__DOCUMENT EXTRACT__
---*---
Prevalence of Personal Attacks

In this notebook, we do some basic investigation into the frequency of personal attacks on Wikipedia. We will attempt to provide some insight into the following questions:

  • What fraction of comments are personal attacks?

  • What fraction of users have made a personal attack?

  • What fraction of users have been attacked on their user page?

  • Are there any temporal trends in the frequency of attacks?

We have 2 separate types of data at our disposal. First, we have a random sample of roughly 100k human-labeled comments. Each comment was labeled by 10 separate people as to whether the comment is a personal attack. We can average these labels to get a single score. Second, we have the full history of comments with attack probabilities generated by a machine learning model. The machine learning model is imperfect. In particular, it is more conservative than human annotators about making "extreme" predictions. In particular, it is less likely to give non-attacks a score of 0 and also less likely to give attacks a score greater than 0.5, compared to humans (for more details, see the "Model Checking" notebook). For all questions above apart from the first, we will need to use the model scores.
---*---
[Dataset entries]
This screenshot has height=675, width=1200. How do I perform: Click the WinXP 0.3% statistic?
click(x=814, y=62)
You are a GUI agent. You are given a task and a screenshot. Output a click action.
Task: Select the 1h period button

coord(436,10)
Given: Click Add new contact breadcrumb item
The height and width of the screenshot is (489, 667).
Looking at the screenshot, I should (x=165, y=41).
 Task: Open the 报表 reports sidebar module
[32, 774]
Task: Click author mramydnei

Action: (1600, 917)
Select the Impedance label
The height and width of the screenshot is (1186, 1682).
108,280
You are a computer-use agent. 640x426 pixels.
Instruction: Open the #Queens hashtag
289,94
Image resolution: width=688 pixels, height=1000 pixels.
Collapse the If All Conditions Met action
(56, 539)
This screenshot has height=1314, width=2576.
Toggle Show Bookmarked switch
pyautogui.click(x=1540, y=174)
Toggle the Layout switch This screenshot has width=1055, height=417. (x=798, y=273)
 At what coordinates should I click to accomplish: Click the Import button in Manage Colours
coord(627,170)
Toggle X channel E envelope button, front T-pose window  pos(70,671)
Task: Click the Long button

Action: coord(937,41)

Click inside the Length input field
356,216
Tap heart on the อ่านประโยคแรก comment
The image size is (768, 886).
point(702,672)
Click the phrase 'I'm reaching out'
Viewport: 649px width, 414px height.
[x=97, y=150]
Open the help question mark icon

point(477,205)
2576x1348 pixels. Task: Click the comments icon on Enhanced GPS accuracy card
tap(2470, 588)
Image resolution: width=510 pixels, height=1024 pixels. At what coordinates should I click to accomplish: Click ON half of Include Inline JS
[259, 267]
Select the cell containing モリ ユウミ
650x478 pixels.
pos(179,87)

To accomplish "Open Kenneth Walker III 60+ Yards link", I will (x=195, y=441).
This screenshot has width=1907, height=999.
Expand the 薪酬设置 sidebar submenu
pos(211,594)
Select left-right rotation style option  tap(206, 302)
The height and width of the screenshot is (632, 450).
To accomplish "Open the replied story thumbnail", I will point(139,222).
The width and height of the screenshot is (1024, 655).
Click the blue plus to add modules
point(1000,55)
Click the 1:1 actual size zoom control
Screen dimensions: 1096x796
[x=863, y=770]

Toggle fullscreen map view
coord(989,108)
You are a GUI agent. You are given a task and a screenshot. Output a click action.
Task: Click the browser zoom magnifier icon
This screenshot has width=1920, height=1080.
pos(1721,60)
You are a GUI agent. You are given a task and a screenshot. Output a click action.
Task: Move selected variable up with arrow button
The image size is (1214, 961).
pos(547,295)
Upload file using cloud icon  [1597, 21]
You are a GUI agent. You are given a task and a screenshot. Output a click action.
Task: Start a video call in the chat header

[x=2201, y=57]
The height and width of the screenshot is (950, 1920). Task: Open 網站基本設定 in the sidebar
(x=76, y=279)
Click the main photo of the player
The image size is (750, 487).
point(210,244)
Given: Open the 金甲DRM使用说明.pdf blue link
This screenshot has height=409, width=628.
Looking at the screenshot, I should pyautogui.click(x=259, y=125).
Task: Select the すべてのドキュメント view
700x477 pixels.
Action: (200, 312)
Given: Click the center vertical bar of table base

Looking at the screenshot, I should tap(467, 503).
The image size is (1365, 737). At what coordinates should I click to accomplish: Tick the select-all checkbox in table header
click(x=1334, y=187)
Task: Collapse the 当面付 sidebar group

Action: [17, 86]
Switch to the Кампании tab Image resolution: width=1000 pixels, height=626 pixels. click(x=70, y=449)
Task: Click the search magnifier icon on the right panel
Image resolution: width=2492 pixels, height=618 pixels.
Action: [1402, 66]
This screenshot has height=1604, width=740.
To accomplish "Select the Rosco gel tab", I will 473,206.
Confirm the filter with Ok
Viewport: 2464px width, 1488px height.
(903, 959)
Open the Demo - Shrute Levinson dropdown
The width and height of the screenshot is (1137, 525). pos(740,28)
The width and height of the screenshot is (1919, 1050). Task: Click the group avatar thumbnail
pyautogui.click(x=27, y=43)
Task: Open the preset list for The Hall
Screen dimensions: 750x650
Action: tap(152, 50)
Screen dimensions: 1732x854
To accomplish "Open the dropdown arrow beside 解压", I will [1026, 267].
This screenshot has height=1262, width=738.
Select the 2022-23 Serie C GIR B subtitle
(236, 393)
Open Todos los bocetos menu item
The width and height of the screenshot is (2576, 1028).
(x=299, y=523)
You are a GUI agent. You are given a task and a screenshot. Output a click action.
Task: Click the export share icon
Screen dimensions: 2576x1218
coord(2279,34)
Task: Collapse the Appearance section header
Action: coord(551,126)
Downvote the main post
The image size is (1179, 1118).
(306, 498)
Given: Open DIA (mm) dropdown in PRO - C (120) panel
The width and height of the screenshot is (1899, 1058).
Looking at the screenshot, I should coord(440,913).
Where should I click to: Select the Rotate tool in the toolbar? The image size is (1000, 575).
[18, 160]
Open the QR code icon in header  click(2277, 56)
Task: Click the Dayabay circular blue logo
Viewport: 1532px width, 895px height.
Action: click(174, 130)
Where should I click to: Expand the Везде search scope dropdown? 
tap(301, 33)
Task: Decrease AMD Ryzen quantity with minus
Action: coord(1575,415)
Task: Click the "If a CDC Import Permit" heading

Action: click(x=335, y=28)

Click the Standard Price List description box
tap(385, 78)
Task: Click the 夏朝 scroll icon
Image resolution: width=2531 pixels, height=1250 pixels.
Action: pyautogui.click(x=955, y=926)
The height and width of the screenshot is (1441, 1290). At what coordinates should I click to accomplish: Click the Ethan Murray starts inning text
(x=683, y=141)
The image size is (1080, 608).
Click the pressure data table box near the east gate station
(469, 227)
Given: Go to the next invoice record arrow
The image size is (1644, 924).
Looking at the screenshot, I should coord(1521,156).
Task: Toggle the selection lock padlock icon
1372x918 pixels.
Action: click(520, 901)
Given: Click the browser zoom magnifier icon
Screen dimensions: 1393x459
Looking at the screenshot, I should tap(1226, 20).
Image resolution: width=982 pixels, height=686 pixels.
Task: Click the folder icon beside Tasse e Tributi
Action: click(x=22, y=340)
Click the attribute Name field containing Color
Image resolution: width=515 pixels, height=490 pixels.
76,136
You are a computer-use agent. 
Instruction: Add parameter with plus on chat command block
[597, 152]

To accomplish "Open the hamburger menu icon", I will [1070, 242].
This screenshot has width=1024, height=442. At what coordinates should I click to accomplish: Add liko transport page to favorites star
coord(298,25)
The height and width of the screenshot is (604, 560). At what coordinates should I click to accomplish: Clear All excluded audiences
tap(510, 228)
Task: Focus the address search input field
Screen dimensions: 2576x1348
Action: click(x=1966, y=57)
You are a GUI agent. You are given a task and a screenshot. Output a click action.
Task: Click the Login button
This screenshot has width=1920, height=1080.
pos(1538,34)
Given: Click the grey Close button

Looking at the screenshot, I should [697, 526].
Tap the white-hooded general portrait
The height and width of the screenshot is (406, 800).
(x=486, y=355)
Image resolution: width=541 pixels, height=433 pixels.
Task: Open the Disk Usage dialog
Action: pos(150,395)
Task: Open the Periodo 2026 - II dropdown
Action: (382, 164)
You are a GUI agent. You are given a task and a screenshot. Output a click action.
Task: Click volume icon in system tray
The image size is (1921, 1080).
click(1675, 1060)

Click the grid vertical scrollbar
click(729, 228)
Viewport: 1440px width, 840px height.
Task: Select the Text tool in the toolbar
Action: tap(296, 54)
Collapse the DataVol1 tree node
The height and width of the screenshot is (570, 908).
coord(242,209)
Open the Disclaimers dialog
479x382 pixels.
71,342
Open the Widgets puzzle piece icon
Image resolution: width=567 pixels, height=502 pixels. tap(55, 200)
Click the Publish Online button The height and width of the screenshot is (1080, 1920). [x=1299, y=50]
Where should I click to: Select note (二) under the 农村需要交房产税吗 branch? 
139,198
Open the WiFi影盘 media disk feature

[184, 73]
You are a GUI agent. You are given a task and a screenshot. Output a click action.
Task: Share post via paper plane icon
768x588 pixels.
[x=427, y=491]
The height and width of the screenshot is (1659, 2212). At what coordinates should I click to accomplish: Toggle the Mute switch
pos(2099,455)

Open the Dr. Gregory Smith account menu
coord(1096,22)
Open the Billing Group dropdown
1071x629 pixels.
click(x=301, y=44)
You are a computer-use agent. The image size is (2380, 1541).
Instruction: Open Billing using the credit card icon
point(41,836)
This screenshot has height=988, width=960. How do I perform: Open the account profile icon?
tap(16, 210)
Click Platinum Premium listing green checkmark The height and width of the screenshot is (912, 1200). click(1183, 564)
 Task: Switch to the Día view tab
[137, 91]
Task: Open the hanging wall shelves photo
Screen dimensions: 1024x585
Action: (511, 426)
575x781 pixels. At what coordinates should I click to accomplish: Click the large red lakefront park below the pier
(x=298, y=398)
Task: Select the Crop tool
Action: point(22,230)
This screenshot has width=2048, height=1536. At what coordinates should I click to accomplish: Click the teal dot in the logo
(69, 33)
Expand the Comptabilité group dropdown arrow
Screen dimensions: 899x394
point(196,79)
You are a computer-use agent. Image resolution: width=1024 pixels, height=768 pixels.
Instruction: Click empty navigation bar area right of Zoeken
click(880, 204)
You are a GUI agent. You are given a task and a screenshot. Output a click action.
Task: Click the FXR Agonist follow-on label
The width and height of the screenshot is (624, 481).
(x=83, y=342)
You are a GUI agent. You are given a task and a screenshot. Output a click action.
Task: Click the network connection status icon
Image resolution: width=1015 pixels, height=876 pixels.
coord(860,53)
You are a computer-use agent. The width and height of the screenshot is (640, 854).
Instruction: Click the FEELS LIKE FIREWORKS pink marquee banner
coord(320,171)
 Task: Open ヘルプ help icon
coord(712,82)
---*---
__CHALLENGES__
A: From the personal-attacks notebook, quote the passage between "Prevalence of Personal" and "their user page?", inclusive.
B: Answer these questions using the personal-attacks notebook:
(i) How many separate people labeled each human-labeled comment?
(ii) Which notebook does it point to for more details on the machine learning model?
(iii) Which of its listed questions does it say can be answered without the model scores?
Rely only on the personal-attacks notebook when answering.

__CORRECT ANSWERS__
A:
Prevalence of Personal Attacks

In this notebook, we do some basic investigation into the frequency of personal attacks on Wikipedia. We will attempt to provide some insight into the following questions:

  • What fraction of comments are personal attacks?

  • What fraction of users have made a personal attack?

  • What fraction of users have been attacked on their user page?

B:
(i) 10
(ii) The "Model Checking" notebook
(iii) What fraction of comments are personal attacks?